CITYSCAPES


City hospital was once a hotel


By MICHAEL HAWFIELD
from the archives of The News-Sentinel

The first hospital in Fort Wayne had its beginnings in what was once an elegant hotel, the Rockhill House. That hospital, St. Joseph Medical Center, still stands on its original site at 700 Broadway, between Main and West Berry streets.

St. Joseph, although the smallest of the three community hospitals, is an imposing urban complex that little resembles the hotel that was its first home 125 years ago. More than 100,000 patients are treated at St. Joseph each year. The hospital has grown to be among the best-equipped in the region and has one of the finest burn units in the nation.

St. Joseph also continues, in its unique position in downtown Fort Wayne, to serve people from the lower-income, inner-city districts. This service is in keeping with the spirit of St. Joseph beginnings under the guidance of the Sisters of the Poor Handmaids of Jesus Christ.

Location factors changed

Its central location today, however, is something of an irony, since the hospital originated at that site precisely because the property was so far outside the town's center 125 years ago that the Rockhill House hotel failed. Thus, it became available for development of a hospital.

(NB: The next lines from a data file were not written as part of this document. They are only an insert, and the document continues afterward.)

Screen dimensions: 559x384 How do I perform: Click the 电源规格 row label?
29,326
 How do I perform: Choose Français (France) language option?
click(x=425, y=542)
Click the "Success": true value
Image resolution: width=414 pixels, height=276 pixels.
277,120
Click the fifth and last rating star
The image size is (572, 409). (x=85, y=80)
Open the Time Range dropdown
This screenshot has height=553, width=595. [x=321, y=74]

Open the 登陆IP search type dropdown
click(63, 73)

The need for a hospital in mid-19th-century Fort Wayne had become evident by the time of the Civil War, and was made dramatically clear when a smallpox epidemic ravaged the town in 1865. The community could do little for victims, especially the poor, except to quarantine them in the "pesthouse," located outside of town.

Bishop John Luers offered to buy the abandoned Rockhill House for a hospital if the county and the city would cooperate to make the necessary repairs and outfit the building for hospital purposes. However, the mayor and the county commissioners, debt-ridden in those Depression years, refused to participate in the plan.

Bishop spent own money

Not discouraged, Bishop Luers bought the 65-room hotel in 1868 with his own money, and he led a group of citizens in the formation of the St. Joseph's Benevolent Association, which set out to raise money to put the hospital in operation.

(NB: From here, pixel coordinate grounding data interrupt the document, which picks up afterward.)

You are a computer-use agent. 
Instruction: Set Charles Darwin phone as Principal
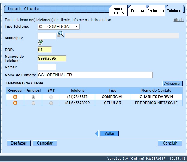pyautogui.click(x=33, y=97)
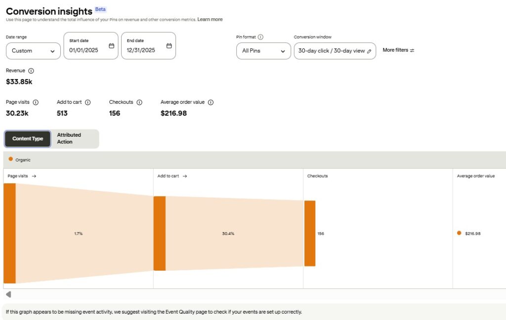Expand the Page visits column arrow
506x320 pixels.
coord(34,176)
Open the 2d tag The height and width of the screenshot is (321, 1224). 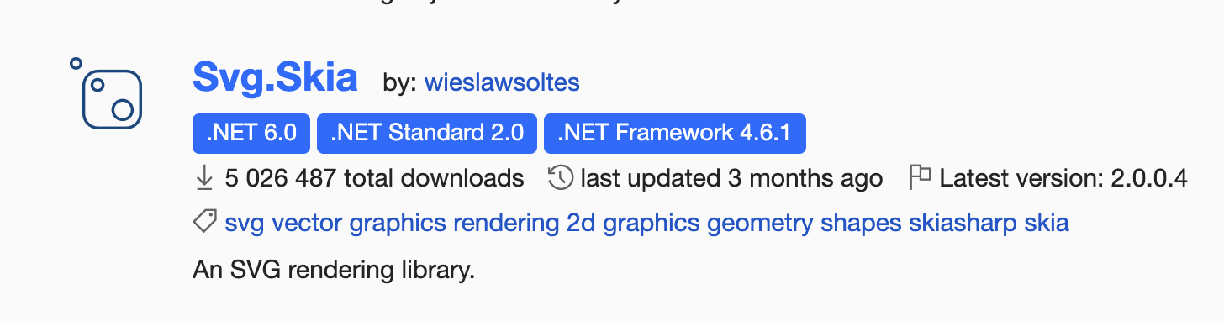581,224
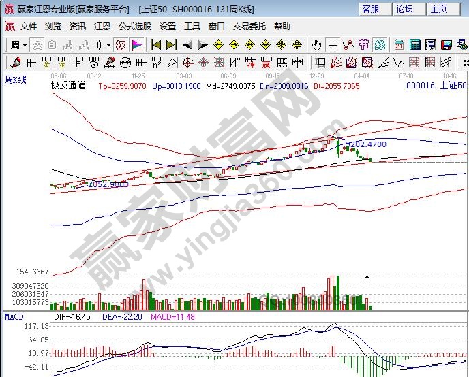
Task: Toggle the colored flag icon in toolbar
Action: tap(137, 45)
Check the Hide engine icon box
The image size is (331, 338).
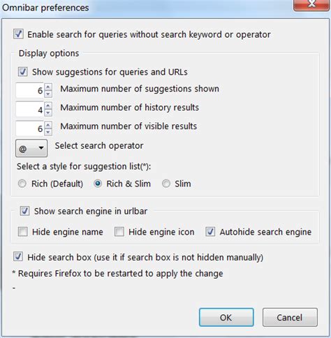tap(119, 232)
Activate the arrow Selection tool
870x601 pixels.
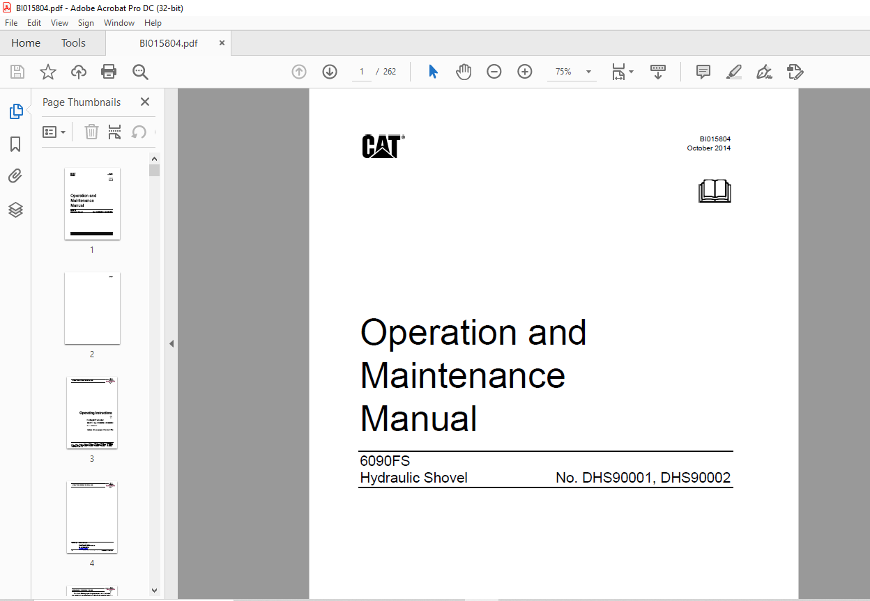point(433,72)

The bishop recruited the services of the Poor Handmaids of Jesus Christ to work in the facility. Bishop Luers commissioned the Rev. Edward Koenig, the first pastor of St. Paul's parish in Fort Wayne, to negotiate with Katherine Kaspar, the Mother Superior of the relatively new German religious order devoted to the care of the sick.

In August 1868, a small group of sisters, led by Sister Rosa, settled in Hessen Cassel, just south of Fort Wayne. On May 4, 1869, the sisters assumed control of the old Rockhill House.

Early developer

The hotel was built by William Rockhill, one of the leading pioneer settlers of Fort Wayne. This building was to be the central feature of his plan to foster development of the young town's west side. In its first years the hotel was called "Rockhill's Folly," but later it was honored as one of the state's finest luxury hotels.

Rockhill, in anticipation of a major canal depot at his end of town, began building the three-story brick building in 1838. The canal depot failed to materialize for the west side, but Rockhill was again given hope in the 1850s when the first railroad came to Fort Wayne.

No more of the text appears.